__Saved data entries__
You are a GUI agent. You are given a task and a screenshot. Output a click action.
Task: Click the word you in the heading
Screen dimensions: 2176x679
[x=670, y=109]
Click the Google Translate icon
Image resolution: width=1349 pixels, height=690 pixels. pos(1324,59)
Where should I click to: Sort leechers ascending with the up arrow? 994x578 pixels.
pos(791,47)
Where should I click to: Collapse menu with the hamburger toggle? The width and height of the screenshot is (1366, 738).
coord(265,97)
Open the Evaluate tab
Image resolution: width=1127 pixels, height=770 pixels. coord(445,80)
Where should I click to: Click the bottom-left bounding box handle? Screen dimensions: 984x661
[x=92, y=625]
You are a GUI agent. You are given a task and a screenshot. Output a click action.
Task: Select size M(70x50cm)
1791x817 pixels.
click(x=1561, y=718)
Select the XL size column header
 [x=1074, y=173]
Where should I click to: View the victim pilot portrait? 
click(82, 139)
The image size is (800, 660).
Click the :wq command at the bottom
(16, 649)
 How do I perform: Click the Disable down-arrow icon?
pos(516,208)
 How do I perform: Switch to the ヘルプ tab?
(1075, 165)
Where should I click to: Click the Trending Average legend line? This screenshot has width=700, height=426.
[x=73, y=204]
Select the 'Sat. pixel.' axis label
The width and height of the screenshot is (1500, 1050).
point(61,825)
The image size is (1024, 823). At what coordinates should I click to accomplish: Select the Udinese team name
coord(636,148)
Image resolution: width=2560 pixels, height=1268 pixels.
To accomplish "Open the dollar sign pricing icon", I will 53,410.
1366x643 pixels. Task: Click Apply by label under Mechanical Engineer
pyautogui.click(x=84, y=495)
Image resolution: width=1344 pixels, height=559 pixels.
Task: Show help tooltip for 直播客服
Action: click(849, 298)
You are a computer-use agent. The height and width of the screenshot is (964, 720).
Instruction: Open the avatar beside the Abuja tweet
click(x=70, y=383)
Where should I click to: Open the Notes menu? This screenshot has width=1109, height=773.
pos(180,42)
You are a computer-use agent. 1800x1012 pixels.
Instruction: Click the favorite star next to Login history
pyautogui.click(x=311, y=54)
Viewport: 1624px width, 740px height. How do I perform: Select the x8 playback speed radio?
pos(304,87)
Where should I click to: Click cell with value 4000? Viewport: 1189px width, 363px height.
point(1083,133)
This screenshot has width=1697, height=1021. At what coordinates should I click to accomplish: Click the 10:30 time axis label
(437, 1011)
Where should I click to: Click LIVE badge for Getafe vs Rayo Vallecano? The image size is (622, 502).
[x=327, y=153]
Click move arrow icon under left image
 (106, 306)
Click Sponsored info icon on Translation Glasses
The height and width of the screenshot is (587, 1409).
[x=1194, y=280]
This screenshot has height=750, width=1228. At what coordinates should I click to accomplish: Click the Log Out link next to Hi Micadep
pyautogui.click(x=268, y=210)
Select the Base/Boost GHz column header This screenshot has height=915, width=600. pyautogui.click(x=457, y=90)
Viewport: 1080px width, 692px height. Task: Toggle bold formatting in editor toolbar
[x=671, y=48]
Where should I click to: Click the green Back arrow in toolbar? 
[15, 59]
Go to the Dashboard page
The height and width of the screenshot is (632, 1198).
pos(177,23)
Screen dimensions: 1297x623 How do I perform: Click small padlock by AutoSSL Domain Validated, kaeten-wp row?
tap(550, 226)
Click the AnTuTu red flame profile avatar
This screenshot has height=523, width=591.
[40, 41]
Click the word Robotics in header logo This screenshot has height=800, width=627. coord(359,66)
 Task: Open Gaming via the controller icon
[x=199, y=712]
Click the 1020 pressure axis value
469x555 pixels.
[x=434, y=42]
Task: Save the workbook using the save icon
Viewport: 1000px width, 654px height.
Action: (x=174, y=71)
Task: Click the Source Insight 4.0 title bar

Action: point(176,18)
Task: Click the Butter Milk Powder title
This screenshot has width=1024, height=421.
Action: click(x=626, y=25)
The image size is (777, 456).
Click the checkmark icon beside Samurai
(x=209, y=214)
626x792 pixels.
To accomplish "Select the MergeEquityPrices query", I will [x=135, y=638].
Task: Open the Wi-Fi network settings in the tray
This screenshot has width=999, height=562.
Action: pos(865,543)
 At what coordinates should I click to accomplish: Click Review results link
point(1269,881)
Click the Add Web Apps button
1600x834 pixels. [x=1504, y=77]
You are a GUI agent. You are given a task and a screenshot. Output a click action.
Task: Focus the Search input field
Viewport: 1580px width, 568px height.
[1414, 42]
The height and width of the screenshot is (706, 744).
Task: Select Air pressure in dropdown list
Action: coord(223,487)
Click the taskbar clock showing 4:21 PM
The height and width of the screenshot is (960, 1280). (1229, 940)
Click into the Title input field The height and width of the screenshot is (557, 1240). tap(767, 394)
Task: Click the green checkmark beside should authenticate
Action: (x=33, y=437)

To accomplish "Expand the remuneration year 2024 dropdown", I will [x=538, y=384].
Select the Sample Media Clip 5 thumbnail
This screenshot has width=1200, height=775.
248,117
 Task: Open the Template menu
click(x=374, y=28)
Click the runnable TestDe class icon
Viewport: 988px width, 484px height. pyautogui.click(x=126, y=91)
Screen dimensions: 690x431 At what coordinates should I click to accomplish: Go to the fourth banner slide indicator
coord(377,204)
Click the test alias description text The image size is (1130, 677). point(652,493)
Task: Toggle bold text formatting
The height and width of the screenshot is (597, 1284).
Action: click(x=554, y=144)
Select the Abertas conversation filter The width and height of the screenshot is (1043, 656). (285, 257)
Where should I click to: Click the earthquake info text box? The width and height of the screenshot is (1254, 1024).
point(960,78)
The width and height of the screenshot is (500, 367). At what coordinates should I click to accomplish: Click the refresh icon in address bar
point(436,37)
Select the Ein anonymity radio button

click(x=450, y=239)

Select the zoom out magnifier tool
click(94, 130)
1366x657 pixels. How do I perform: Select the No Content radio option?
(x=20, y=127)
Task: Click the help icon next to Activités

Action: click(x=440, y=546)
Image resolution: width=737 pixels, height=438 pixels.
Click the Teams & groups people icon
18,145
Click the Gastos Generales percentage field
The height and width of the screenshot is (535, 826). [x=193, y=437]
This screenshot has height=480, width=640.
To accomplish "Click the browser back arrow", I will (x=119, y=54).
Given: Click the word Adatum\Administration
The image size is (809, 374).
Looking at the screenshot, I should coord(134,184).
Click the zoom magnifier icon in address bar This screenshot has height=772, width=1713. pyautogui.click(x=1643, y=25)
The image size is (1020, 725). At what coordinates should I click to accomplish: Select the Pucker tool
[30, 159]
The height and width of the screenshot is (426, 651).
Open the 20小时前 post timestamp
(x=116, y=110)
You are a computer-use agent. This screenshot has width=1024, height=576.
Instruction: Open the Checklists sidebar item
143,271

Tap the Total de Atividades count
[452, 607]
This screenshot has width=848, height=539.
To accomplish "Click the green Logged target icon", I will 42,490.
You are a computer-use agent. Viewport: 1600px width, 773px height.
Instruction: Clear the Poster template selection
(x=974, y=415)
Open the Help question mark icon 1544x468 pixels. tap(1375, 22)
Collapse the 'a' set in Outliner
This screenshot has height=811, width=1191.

__WHAT IS REQUIRED__
Would you please set down the lines from the one with "This screenshot has height=480, width=640." to the end of the data above, exactly and without any other lines?

__ANSWER FOR THE TASK__
This screenshot has height=480, width=640.
To accomplish "Click the browser back arrow", I will (x=119, y=54).
Given: Click the word Adatum\Administration
The image size is (809, 374).
Looking at the screenshot, I should coord(134,184).
Click the zoom magnifier icon in address bar This screenshot has height=772, width=1713. pyautogui.click(x=1643, y=25)
The image size is (1020, 725). At what coordinates should I click to accomplish: Select the Pucker tool
[30, 159]
The height and width of the screenshot is (426, 651).
Open the 20小时前 post timestamp
(x=116, y=110)
You are a computer-use agent. This screenshot has width=1024, height=576.
Instruction: Open the Checklists sidebar item
143,271

Tap the Total de Atividades count
[452, 607]
This screenshot has width=848, height=539.
To accomplish "Click the green Logged target icon", I will 42,490.
You are a computer-use agent. Viewport: 1600px width, 773px height.
Instruction: Clear the Poster template selection
(x=974, y=415)
Open the Help question mark icon 1544x468 pixels. tap(1375, 22)
Collapse the 'a' set in Outliner
This screenshot has height=811, width=1191.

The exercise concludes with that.